**Given task**
Print the material, word for word, from the line containing "You are a GUI" through the end of the material, omitting the pictures.
----
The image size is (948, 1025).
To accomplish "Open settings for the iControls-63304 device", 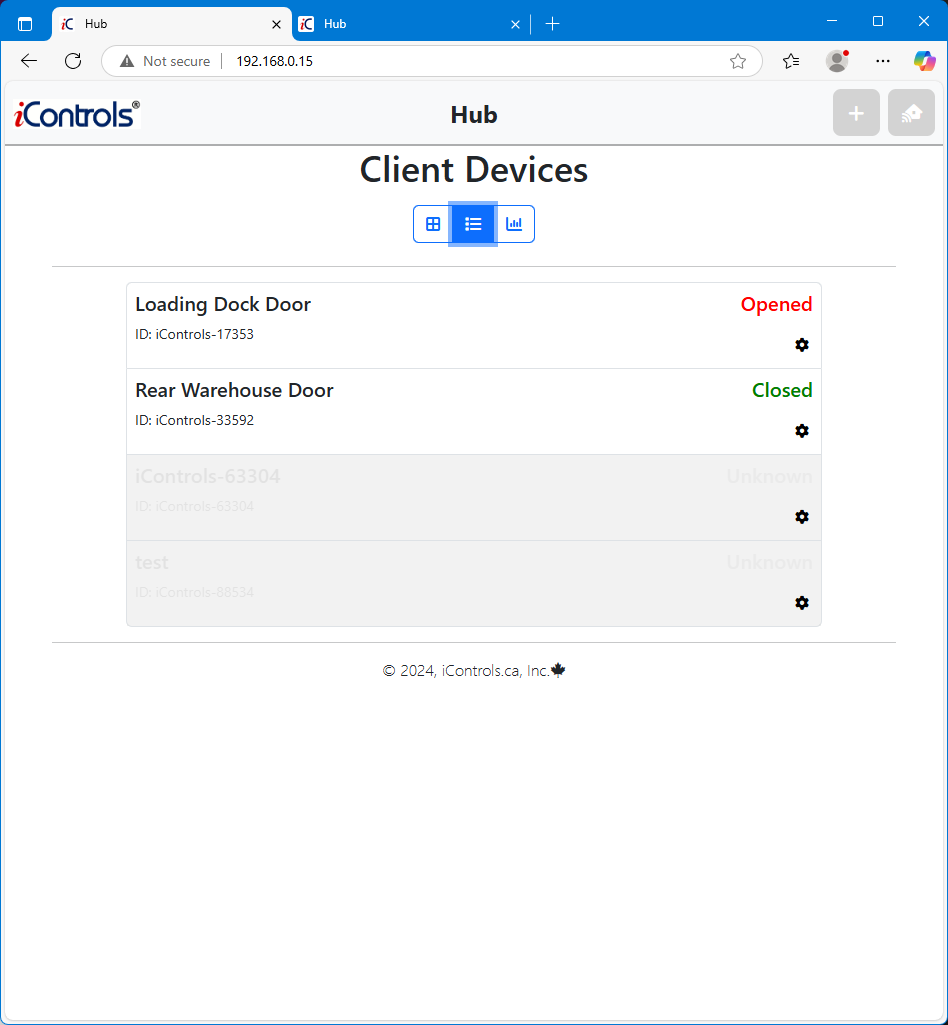I will [802, 517].
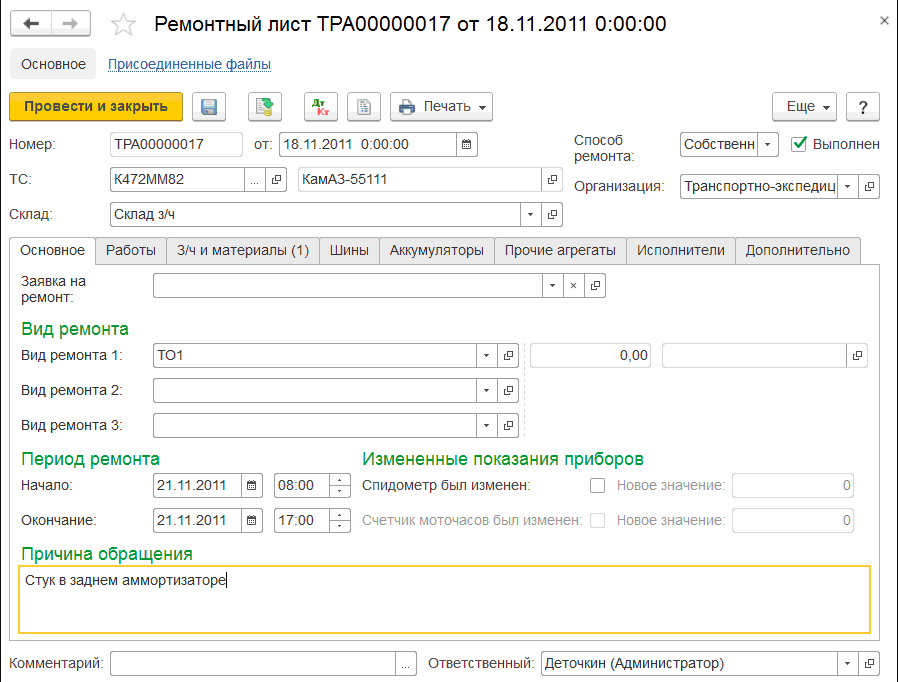Check the Счетчик моточасов был изменен checkbox
This screenshot has height=682, width=898.
pos(598,520)
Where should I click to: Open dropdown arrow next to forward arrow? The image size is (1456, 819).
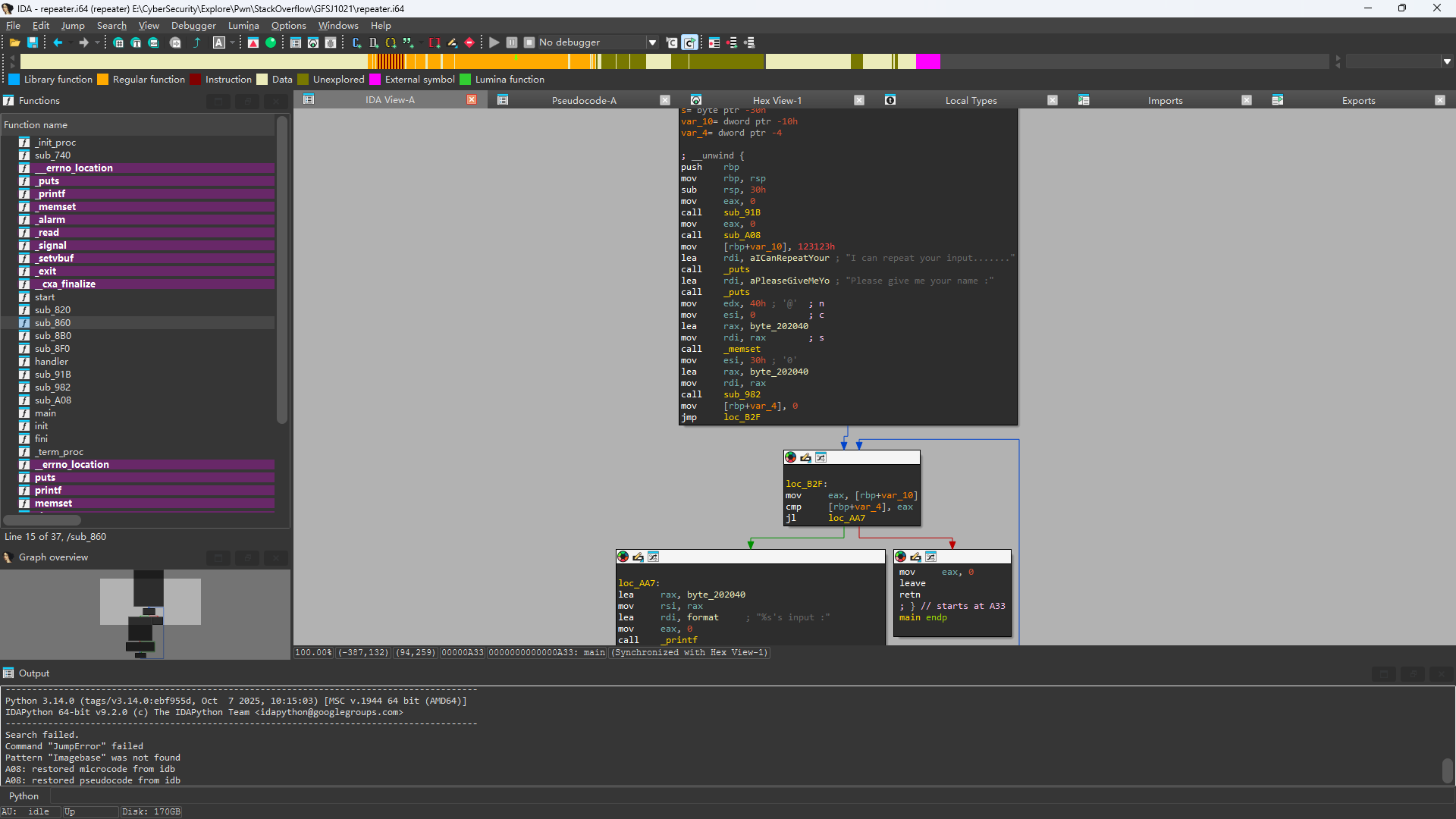coord(97,42)
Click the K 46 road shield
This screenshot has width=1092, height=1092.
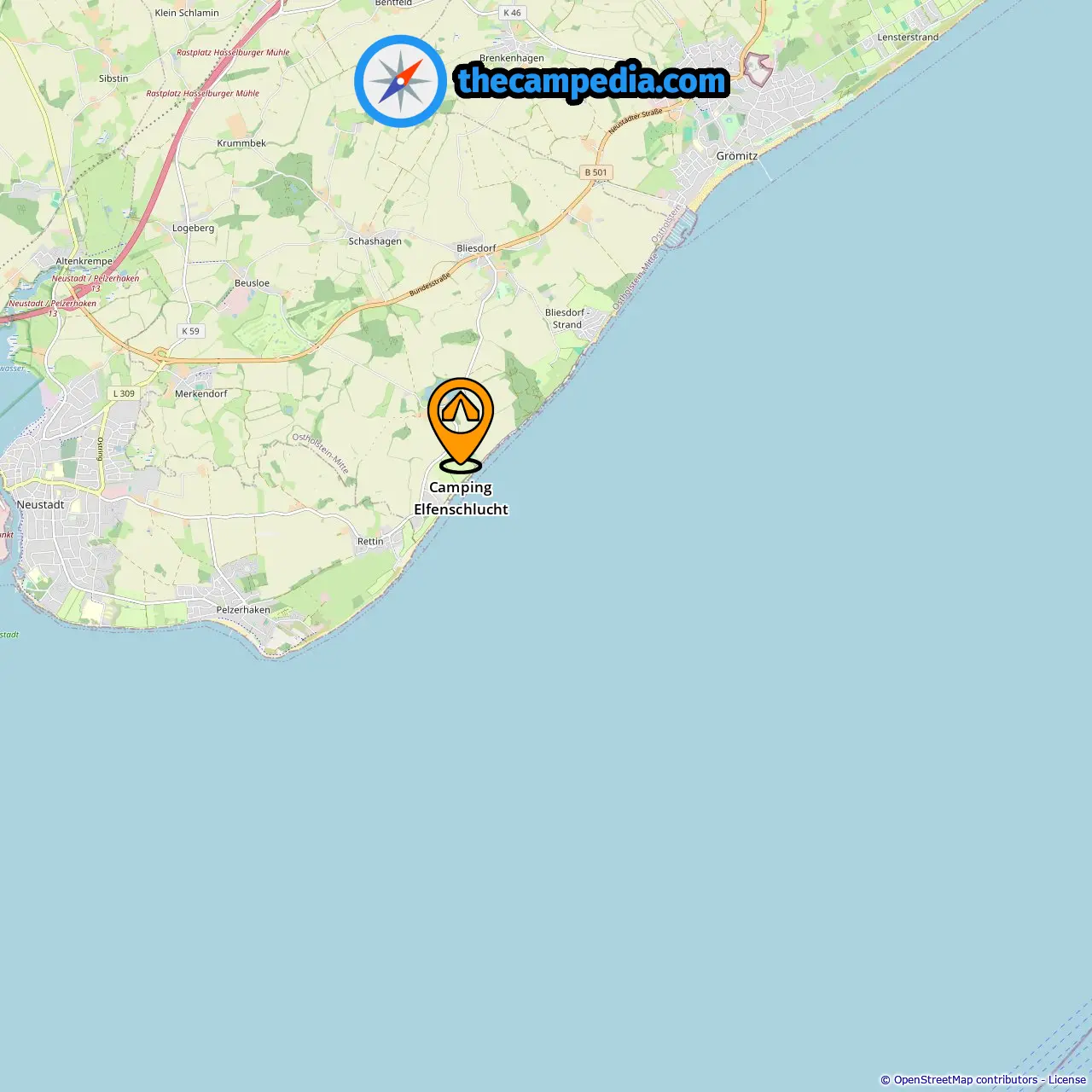[x=512, y=13]
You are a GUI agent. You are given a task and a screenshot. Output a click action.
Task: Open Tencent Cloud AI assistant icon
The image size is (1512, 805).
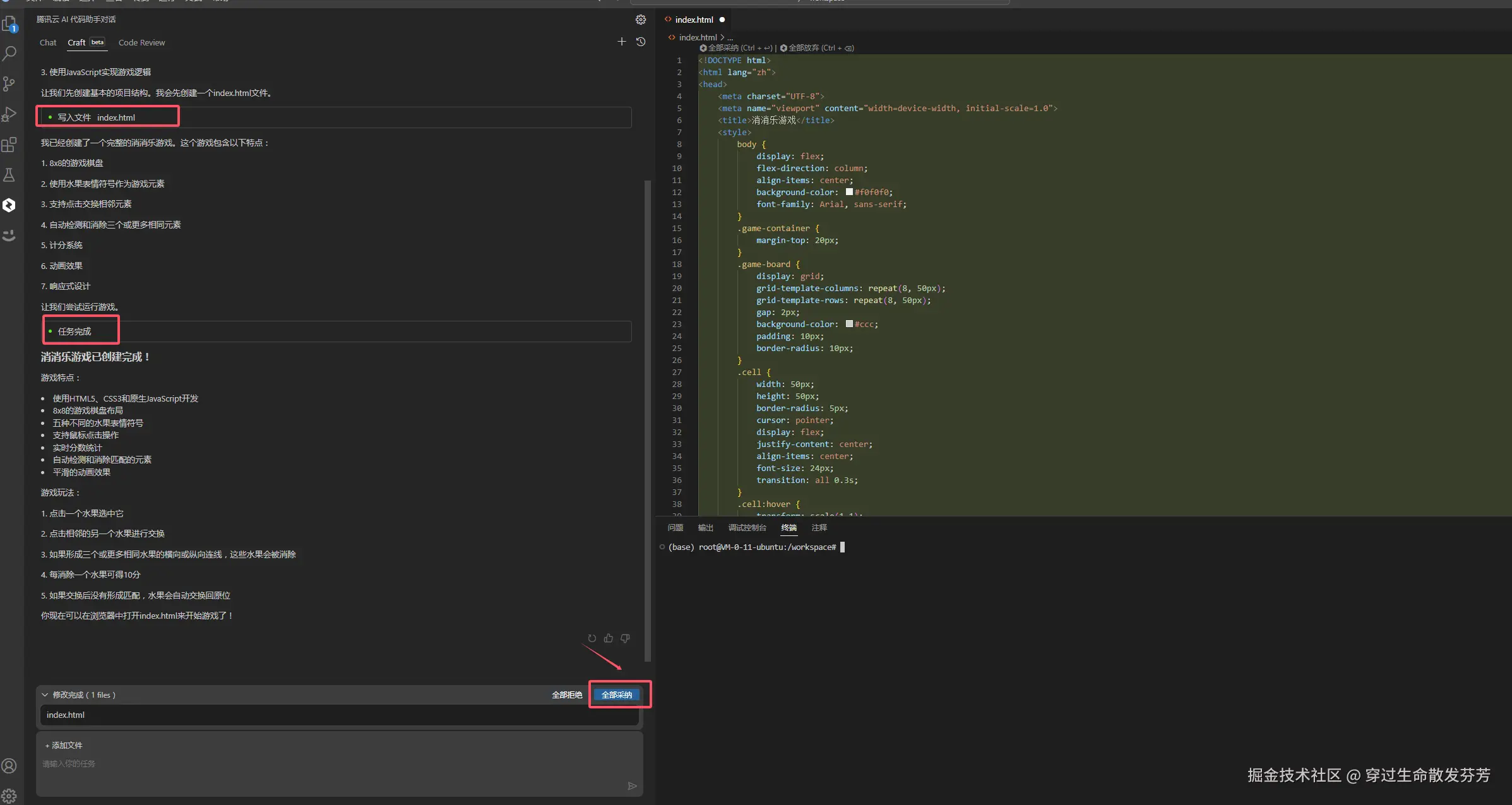(x=9, y=205)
----
**Exercise output**
You are a GUI agent. You are given a task and a screenshot. Output a click action.
Task: Open Tencent Cloud AI assistant icon
The image size is (1512, 805).
(x=9, y=205)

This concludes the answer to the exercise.